Later that night, when they’ve walked home together and Tooru is attempting to do some homework, he chokes on his own breath as thorns make their way out of his throat and almost strangle him. He shoves bloodied rose petals into the trash and grabs his phone.

(He’s had enough of this, and earlier was too close of a call. He needs to do something. Kuroo’s word echo through his mind, over and over.

It’s not only dangerous to yourself, but also dangerous to others, when you try to suppress magic for that long. That’s why I’m here. I can bring you safely over. I can teach you how to control it

It sounds too good to be true, but he has to try).

 


 

New Message:

 

[12:33 AM]

 

Me: hey, it’s oikawa tooru

 Me: You said you could help me control my magic…?

 


 

[4:50 AM]

               

Unknown: glad you’ve come to your senses, at least a little bit.

Unknown: come by the portal this weekend.

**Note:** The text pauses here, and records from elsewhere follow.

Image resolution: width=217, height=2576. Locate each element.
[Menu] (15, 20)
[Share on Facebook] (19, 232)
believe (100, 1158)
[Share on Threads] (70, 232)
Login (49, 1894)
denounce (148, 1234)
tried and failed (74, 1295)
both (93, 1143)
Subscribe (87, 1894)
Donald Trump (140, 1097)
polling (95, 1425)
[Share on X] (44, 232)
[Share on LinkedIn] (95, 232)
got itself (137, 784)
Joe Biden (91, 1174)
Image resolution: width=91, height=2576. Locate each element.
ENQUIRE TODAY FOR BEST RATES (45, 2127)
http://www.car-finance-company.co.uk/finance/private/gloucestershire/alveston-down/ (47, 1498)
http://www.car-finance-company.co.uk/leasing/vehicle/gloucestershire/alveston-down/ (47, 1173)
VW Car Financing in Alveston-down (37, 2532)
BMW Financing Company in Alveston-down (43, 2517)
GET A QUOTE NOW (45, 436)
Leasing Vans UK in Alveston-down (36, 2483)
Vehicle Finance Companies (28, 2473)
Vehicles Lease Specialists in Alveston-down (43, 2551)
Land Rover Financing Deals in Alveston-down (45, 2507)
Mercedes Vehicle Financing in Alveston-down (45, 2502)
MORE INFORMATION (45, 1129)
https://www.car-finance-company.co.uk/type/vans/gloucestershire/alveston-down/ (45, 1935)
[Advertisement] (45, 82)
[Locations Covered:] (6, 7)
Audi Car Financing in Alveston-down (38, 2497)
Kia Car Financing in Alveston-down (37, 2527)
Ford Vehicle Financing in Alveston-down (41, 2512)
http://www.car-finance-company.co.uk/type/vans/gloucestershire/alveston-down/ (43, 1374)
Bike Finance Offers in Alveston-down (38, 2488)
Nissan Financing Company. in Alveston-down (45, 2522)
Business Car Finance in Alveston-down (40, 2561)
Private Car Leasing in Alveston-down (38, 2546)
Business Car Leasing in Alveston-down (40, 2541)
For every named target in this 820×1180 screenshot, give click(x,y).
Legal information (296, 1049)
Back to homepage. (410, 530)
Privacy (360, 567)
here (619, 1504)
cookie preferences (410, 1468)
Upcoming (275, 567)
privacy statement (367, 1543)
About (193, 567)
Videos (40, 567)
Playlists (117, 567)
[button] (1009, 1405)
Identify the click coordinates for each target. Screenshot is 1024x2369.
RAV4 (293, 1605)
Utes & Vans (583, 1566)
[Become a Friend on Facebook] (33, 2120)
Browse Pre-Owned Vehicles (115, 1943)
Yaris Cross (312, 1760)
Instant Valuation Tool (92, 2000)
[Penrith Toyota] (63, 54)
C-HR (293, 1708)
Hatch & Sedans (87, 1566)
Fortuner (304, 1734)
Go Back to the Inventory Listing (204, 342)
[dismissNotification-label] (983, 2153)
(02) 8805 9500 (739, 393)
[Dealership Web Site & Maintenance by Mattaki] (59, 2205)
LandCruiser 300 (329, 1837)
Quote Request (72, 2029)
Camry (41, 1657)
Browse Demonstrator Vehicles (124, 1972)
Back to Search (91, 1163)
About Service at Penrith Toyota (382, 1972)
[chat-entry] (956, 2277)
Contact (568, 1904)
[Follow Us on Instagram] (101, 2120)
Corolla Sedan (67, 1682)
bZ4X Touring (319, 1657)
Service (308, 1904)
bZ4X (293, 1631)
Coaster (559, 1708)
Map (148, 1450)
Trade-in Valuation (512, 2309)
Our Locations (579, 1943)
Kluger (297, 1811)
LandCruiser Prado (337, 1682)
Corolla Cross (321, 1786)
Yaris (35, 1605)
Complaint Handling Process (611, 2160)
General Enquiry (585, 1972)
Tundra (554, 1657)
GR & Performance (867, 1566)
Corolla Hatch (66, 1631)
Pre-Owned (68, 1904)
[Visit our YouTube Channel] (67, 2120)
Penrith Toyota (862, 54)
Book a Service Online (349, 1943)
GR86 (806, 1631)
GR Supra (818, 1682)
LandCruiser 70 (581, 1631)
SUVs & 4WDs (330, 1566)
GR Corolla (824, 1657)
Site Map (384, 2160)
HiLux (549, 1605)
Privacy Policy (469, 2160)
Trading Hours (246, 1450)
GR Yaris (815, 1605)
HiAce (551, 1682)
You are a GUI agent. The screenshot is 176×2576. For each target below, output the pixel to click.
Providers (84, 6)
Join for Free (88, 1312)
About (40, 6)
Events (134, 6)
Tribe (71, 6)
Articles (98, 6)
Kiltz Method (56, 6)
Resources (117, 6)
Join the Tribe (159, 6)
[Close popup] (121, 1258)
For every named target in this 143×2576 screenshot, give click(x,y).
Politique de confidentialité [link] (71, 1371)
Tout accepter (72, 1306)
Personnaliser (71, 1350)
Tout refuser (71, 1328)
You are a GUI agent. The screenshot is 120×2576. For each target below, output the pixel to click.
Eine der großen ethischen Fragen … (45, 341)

Unknown: you can’t miss it ;)

 


 

When the next weekend comes by, Tooru realizes there wasn’t a time specified. He tries texting Kuroo again, he doesn’t get any responses, so sometime after lunch, he gives an apology to Iwaizumi for turning down his offer to study and heads out with unsure steps. It’s cloudy, unlike last time, the overhanging grey sheets making him more anxious.

He isn’t sure how he knows where to go, but while walking down the beaten path at the park he ends up straying at one point, and soon the sound of children’s voices screaming and screeching quickly fades. After a few minutes he finds himself in that same clearing from about a week ago, the same, strange atmosphere sending shivers up his spine.

“Hey!” Says a familiar voice from behind, and Tooru, embarrassingly enough, shrieks and whips his head around so fast that a few lilies burst from his neck, stabbing into his ears and hair.

Kuroo bursts into laughter.

“K-Kuroo!” he breathes out. The other is wearing a plain, dark T-shirt and jeans like last time, and Tooru is somewhat alarmed at how normal he looks. “Don’t scare me like that.”

“Oh my god,” Kuroo huffs, mirth still in his voice, and he has to stop to let out a few giggles before continuing. He walks up so he can sling a shoulder around Tooru. “I’ll never get over that. Geez, didn’t know you were such a scaredy cat.”

Tooru pouts at that. “I am not.”

“Don’t lie to me, I can sense your fear.” A strange statement, but at this point, Tooru doesn’t doubt him. “You’re nervous — don’t be! The Other Side isn’t all bad.”

This time, it’s his time to laugh. Tooru thinks Kuroo is joking until he looks into his eyes.

“The other side is full of monsters,” he says, suddenly wanting to explain himself.

“And?” Kuroo raises an eyebrow.

 “And?!” Tooru repeats, almost shrill. “And monsters are just that — monsters.  I don’t know what else you want me to say.”

Ouch,” Kuroo says even if his expression shows no sign of hurt. “I know we monsters have a bad rep here but, I thought you might be a little more open minded at least. Come on, I’m not that bad, right?”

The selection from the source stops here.